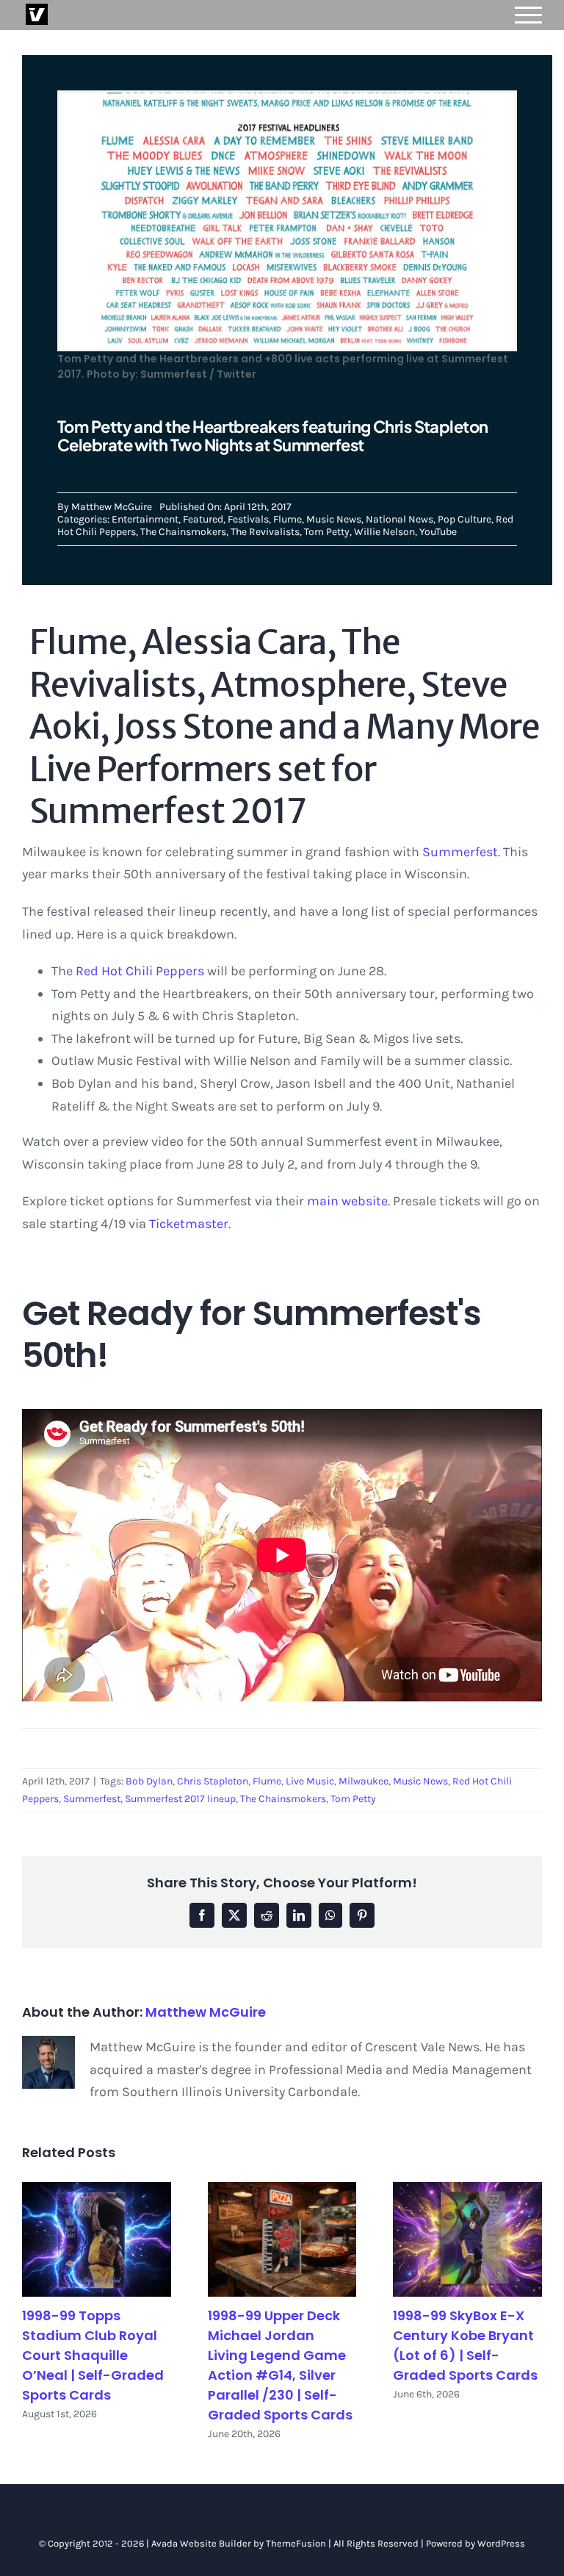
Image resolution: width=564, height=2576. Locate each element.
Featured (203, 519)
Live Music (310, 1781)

---

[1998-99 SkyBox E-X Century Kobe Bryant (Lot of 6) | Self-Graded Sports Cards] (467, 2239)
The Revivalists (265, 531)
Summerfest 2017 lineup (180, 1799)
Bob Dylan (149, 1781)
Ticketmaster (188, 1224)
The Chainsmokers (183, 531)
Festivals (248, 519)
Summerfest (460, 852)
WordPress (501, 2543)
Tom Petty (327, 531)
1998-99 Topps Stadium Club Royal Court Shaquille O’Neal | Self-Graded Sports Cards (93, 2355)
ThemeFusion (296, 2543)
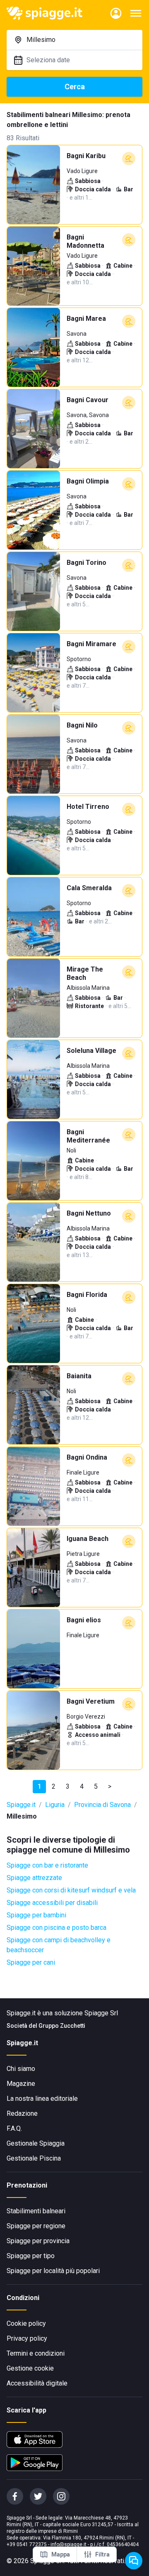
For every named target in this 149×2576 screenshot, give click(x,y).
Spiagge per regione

Your goal: Give back exactly the lines of the listing above from the one that contains "Ticketmaster (188, 1224)" up to and including the one that contains "Spiagge per regione", but not the pictures, and no other lines.

Result of the task:
Ticketmaster (188, 1224)
The Chainsmokers (183, 531)
Festivals (248, 519)
Summerfest (460, 852)
WordPress (501, 2543)
Tom Petty (327, 531)
1998-99 Topps Stadium Club Royal Court Shaquille O’Neal | Self-Graded Sports Cards (93, 2355)
ThemeFusion (296, 2543)
For every named target in this 149×2576 screenshot, give click(x,y).
Spiagge per regione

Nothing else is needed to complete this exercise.